### GIVEN ENTRIES
+ + + + +

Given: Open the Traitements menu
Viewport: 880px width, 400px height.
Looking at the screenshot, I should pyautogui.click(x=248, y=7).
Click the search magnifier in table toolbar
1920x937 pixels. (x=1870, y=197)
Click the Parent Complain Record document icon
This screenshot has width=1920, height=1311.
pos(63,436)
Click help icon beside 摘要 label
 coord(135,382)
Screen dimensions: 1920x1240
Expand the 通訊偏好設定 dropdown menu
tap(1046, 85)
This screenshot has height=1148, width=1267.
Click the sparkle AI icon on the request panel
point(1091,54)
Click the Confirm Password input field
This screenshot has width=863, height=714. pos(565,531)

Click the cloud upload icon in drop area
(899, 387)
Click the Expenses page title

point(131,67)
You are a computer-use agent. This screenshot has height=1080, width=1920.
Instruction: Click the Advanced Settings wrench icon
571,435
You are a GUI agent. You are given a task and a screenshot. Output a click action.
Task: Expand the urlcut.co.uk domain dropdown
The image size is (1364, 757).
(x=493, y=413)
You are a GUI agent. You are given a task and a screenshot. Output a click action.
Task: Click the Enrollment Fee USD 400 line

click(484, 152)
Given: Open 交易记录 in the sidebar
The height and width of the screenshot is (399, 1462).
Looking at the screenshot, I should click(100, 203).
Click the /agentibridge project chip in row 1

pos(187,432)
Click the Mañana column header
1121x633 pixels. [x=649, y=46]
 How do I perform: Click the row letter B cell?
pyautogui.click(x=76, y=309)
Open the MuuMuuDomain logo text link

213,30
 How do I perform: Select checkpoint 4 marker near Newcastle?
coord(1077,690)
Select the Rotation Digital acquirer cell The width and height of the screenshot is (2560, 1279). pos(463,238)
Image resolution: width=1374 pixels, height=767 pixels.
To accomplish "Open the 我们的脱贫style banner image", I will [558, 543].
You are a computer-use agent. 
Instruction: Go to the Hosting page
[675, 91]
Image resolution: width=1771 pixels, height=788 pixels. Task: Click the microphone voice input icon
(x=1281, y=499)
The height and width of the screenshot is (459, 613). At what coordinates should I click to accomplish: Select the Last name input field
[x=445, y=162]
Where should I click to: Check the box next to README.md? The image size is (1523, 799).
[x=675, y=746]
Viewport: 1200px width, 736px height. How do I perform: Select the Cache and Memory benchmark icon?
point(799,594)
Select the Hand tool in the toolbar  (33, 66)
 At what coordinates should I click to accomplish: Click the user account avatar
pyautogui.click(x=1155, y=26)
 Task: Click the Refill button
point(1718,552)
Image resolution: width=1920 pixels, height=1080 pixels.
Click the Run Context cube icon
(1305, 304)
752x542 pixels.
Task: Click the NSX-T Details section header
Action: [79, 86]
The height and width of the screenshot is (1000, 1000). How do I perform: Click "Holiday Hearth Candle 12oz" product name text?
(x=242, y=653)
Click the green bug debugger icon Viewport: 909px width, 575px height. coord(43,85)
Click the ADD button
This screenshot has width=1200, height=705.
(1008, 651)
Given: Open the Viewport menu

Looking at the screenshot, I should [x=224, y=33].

+ + + + +

### PROBLEM REQUIREMENTS
Reproduce the entries above verbatim.

### PROBLEM SOLUTION
Given: Open the Traitements menu
Viewport: 880px width, 400px height.
Looking at the screenshot, I should pyautogui.click(x=248, y=7).
Click the search magnifier in table toolbar
1920x937 pixels. (x=1870, y=197)
Click the Parent Complain Record document icon
This screenshot has width=1920, height=1311.
pos(63,436)
Click help icon beside 摘要 label
 coord(135,382)
Screen dimensions: 1920x1240
Expand the 通訊偏好設定 dropdown menu
tap(1046, 85)
This screenshot has height=1148, width=1267.
Click the sparkle AI icon on the request panel
point(1091,54)
Click the Confirm Password input field
This screenshot has width=863, height=714. pos(565,531)

Click the cloud upload icon in drop area
(899, 387)
Click the Expenses page title

point(131,67)
You are a computer-use agent. This screenshot has height=1080, width=1920.
Instruction: Click the Advanced Settings wrench icon
571,435
You are a GUI agent. You are given a task and a screenshot. Output a click action.
Task: Expand the urlcut.co.uk domain dropdown
The image size is (1364, 757).
(x=493, y=413)
You are a GUI agent. You are given a task and a screenshot. Output a click action.
Task: Click the Enrollment Fee USD 400 line

click(484, 152)
Given: Open 交易记录 in the sidebar
The height and width of the screenshot is (399, 1462).
Looking at the screenshot, I should click(100, 203).
Click the /agentibridge project chip in row 1

pos(187,432)
Click the Mañana column header
1121x633 pixels. [x=649, y=46]
 How do I perform: Click the row letter B cell?
pyautogui.click(x=76, y=309)
Open the MuuMuuDomain logo text link

213,30
 How do I perform: Select checkpoint 4 marker near Newcastle?
coord(1077,690)
Select the Rotation Digital acquirer cell The width and height of the screenshot is (2560, 1279). pos(463,238)
Image resolution: width=1374 pixels, height=767 pixels.
To accomplish "Open the 我们的脱贫style banner image", I will [558, 543].
You are a computer-use agent. 
Instruction: Go to the Hosting page
[675, 91]
Image resolution: width=1771 pixels, height=788 pixels. Task: Click the microphone voice input icon
(x=1281, y=499)
The height and width of the screenshot is (459, 613). At what coordinates should I click to accomplish: Select the Last name input field
[x=445, y=162]
Where should I click to: Check the box next to README.md? The image size is (1523, 799).
[x=675, y=746]
Viewport: 1200px width, 736px height. How do I perform: Select the Cache and Memory benchmark icon?
point(799,594)
Select the Hand tool in the toolbar  (33, 66)
 At what coordinates should I click to accomplish: Click the user account avatar
pyautogui.click(x=1155, y=26)
 Task: Click the Refill button
point(1718,552)
Image resolution: width=1920 pixels, height=1080 pixels.
Click the Run Context cube icon
(1305, 304)
752x542 pixels.
Task: Click the NSX-T Details section header
Action: [79, 86]
The height and width of the screenshot is (1000, 1000). How do I perform: Click "Holiday Hearth Candle 12oz" product name text?
(x=242, y=653)
Click the green bug debugger icon Viewport: 909px width, 575px height. coord(43,85)
Click the ADD button
This screenshot has width=1200, height=705.
(1008, 651)
Given: Open the Viewport menu

Looking at the screenshot, I should [x=224, y=33].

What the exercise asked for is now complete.